Passage provided:
Forum Follows Function

AIGA Design ForumIf you have something to say about design and you’re looking for a place to say it online, you now have the added option of saying it at the new AIGA Design Forum, which just launched today and is vastly improved and much easier to use. At least, that’s my humble opinion, as it’s yet another project from your friends over at Behavior. I first alluded to this major undertaking about a month ago, which is some indication of how long I’ve been excited about getting it launched. We actually started talking with the good folks at the AIGA about this when the weather was still warm and before the leaves completely abandoned the trees, so it has a relatively long history. A little bit of which I’ll go into here.

AIGA Design Forum

In essence, we set out to create a harmonious co-existence of two kinds of design writing that the AIGA, uniquely, can make possible. The first is familiar to the remarkably active community over at Speak Up and similar venues. It’s what might be called “chatter,” or spontaneous, timely, unedited postings about virtually any subject remotely connected to the art, practice and business of design. It’s also something that the AIGA wasn’t doing such a good job of generating at its Design Forum in its previous incarnation, and this shortcoming was one of the prime motivators behind an overhaul of the Forum.

What the AIGA has always been much more adept at generating is what might be called &#8220conventional editorial content;” full-length feature articles written by notable design practitioners. This sort of content generally has a greater time-to-market (for lack of a better term) in which the ideas are shepherded through a traditional editorial process. In decades past, this content has had its most prominent showcase in the organization’s well-respected AIGA Design Journal, a much respected periodical that became too expensive and laborious to continue producing in the digital age. (And we’ve even tried to preserve that tradition by piggybacking a resurrected Journal on the Design Forums)

Work instructions:
Write out the post about the new AIGA Design Forum word for word, from start to finish. The records have nothing to do with the post above.

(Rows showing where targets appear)
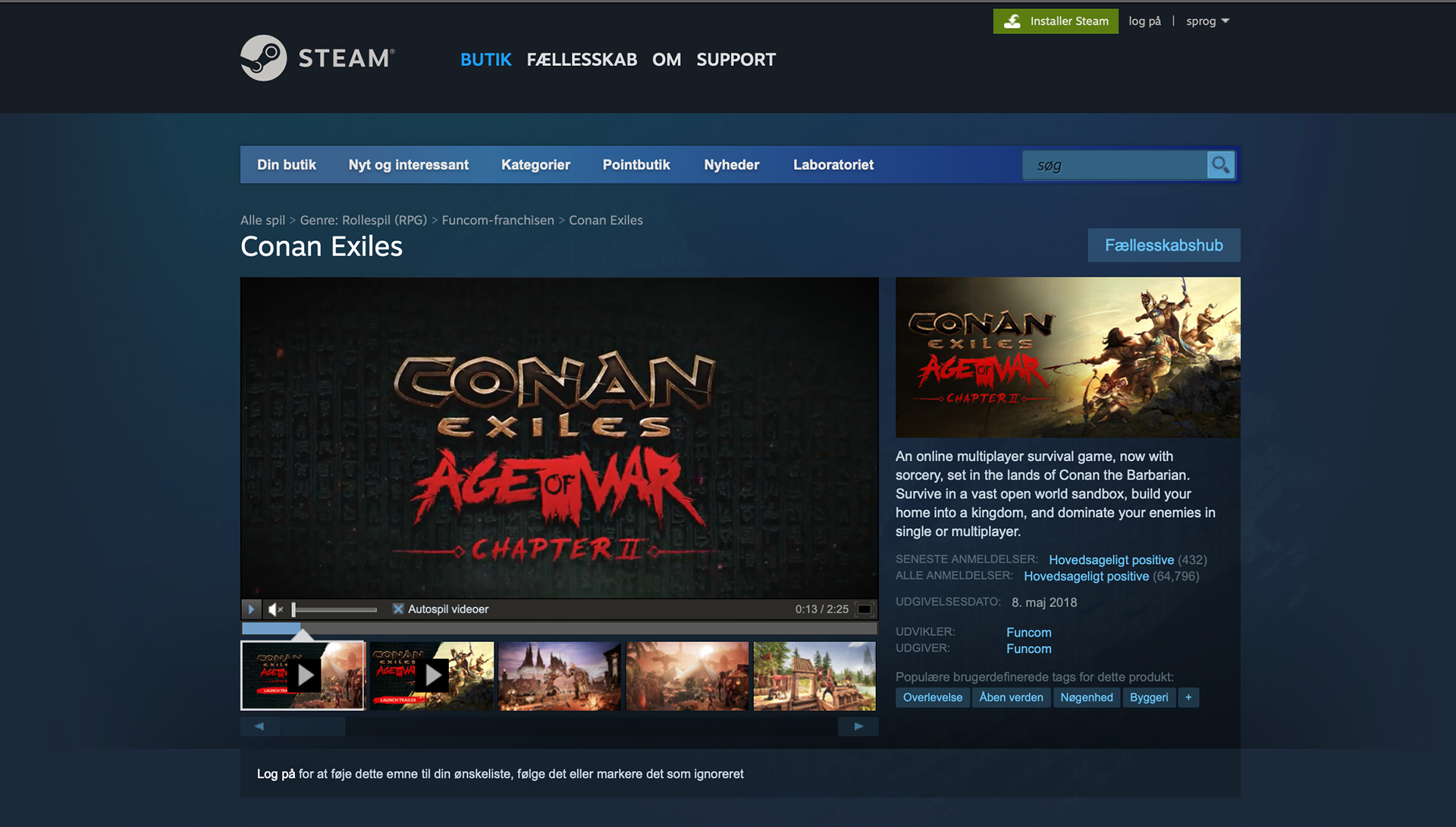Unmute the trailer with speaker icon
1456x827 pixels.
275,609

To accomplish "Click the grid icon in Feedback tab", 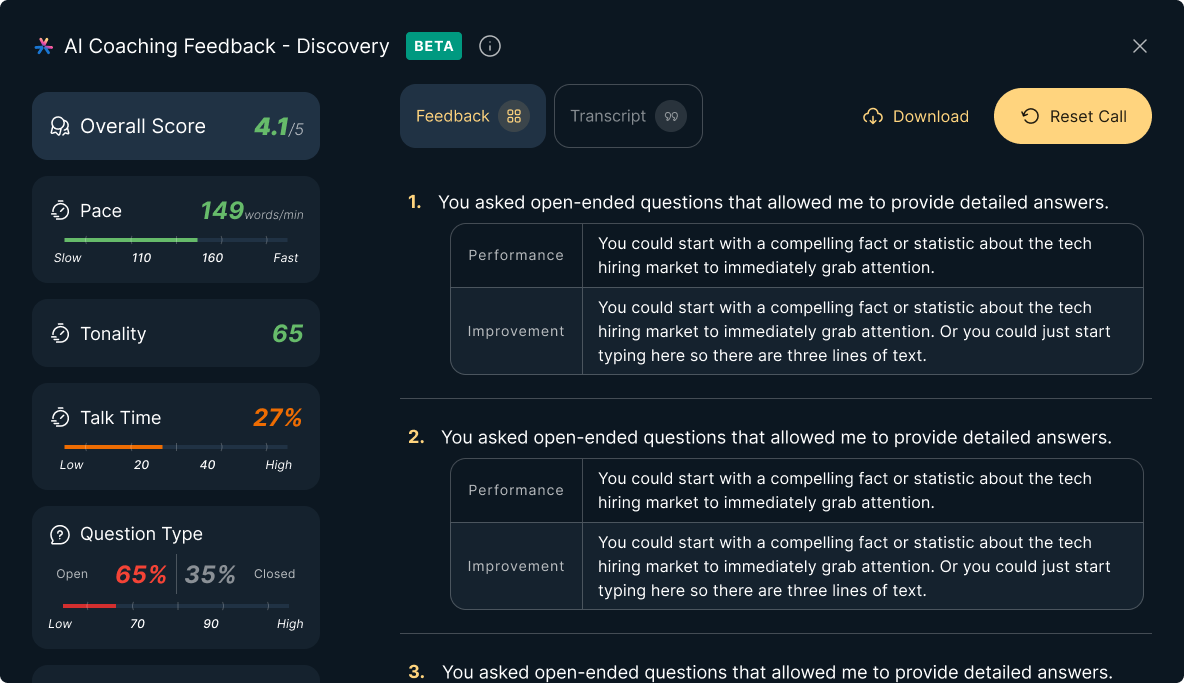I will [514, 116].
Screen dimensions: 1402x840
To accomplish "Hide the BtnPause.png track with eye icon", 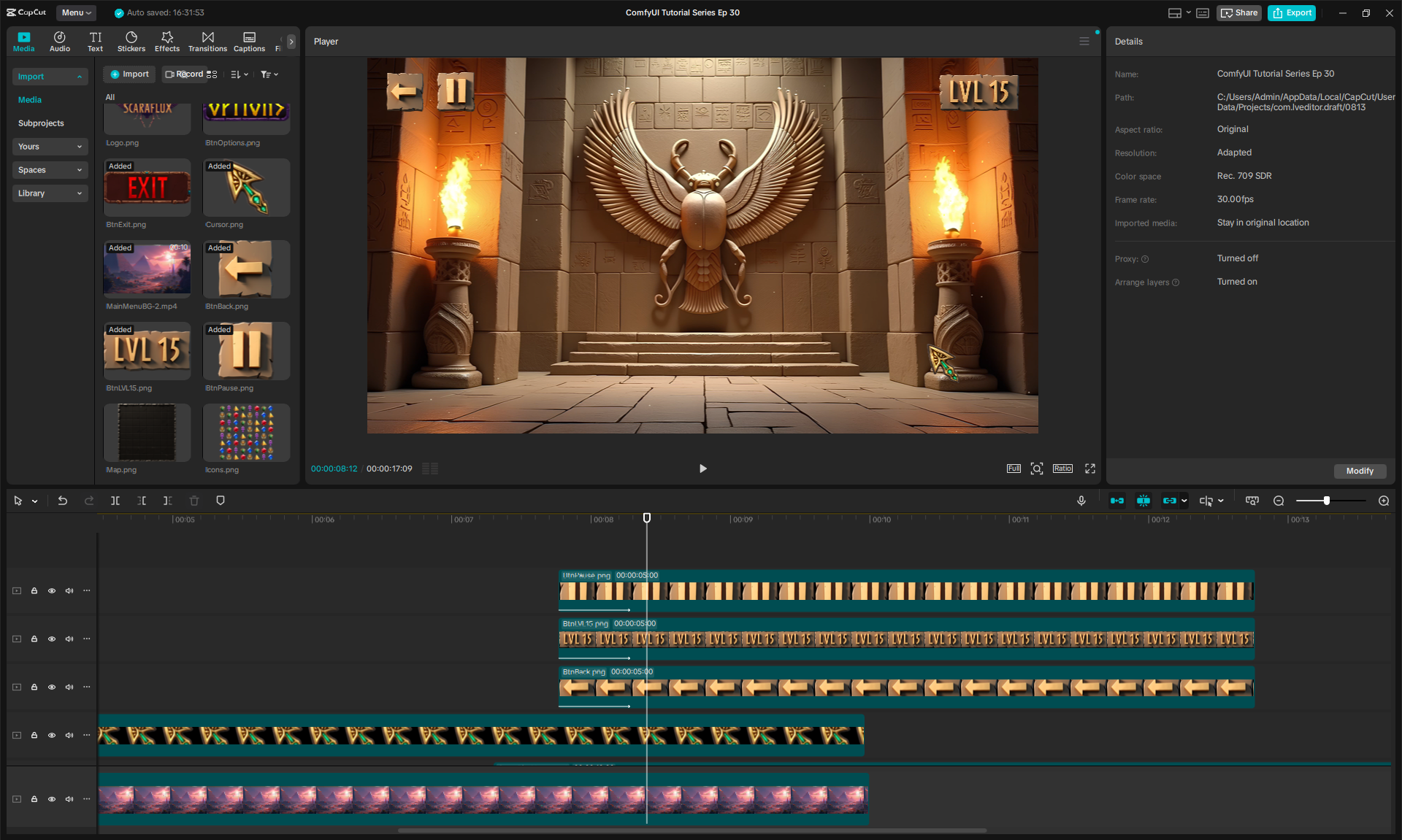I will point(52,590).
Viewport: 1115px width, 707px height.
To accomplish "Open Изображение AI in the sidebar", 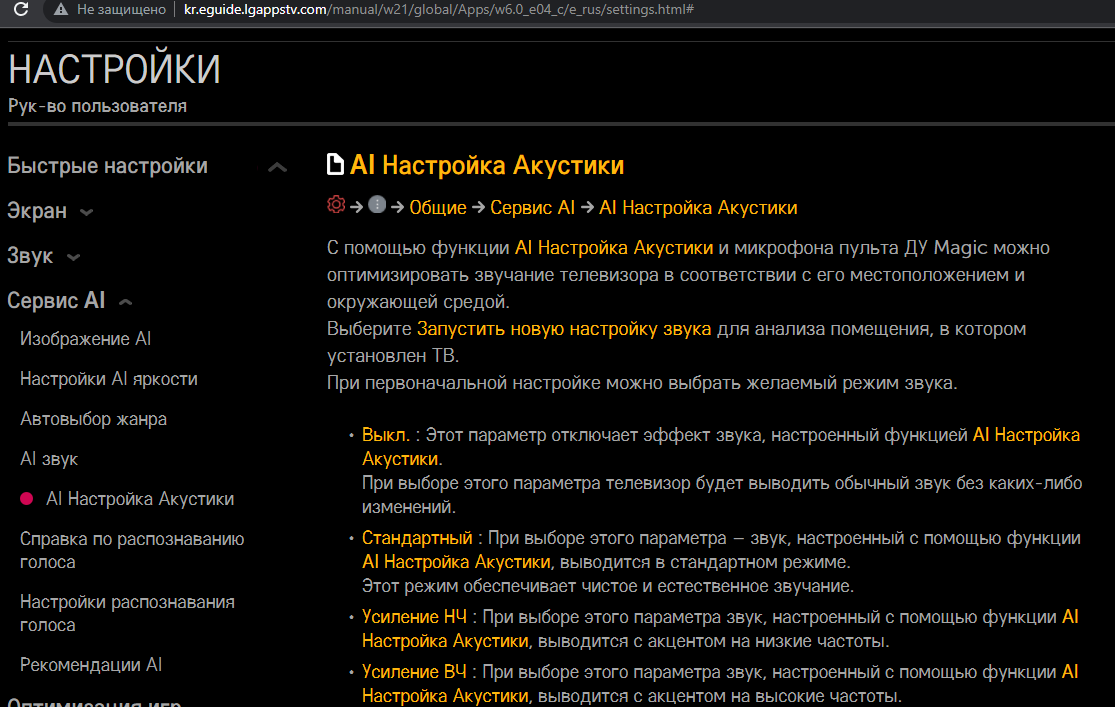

The reply:
Forum Follows Function

AIGA Design ForumIf you have something to say about design and you’re looking for a place to say it online, you now have the added option of saying it at the new AIGA Design Forum, which just launched today and is vastly improved and much easier to use. At least, that’s my humble opinion, as it’s yet another project from your friends over at Behavior. I first alluded to this major undertaking about a month ago, which is some indication of how long I’ve been excited about getting it launched. We actually started talking with the good folks at the AIGA about this when the weather was still warm and before the leaves completely abandoned the trees, so it has a relatively long history. A little bit of which I’ll go into here.

AIGA Design Forum

In essence, we set out to create a harmonious co-existence of two kinds of design writing that the AIGA, uniquely, can make possible. The first is familiar to the remarkably active community over at Speak Up and similar venues. It’s what might be called “chatter,” or spontaneous, timely, unedited postings about virtually any subject remotely connected to the art, practice and business of design. It’s also something that the AIGA wasn’t doing such a good job of generating at its Design Forum in its previous incarnation, and this shortcoming was one of the prime motivators behind an overhaul of the Forum.

What the AIGA has always been much more adept at generating is what might be called &#8220conventional editorial content;” full-length feature articles written by notable design practitioners. This sort of content generally has a greater time-to-market (for lack of a better term) in which the ideas are shepherded through a traditional editorial process. In decades past, this content has had its most prominent showcase in the organization’s well-respected AIGA Design Journal, a much respected periodical that became too expensive and laborious to continue producing in the digital age. (And we’ve even tried to preserve that tradition by piggybacking a resurrected Journal on the Design Forums)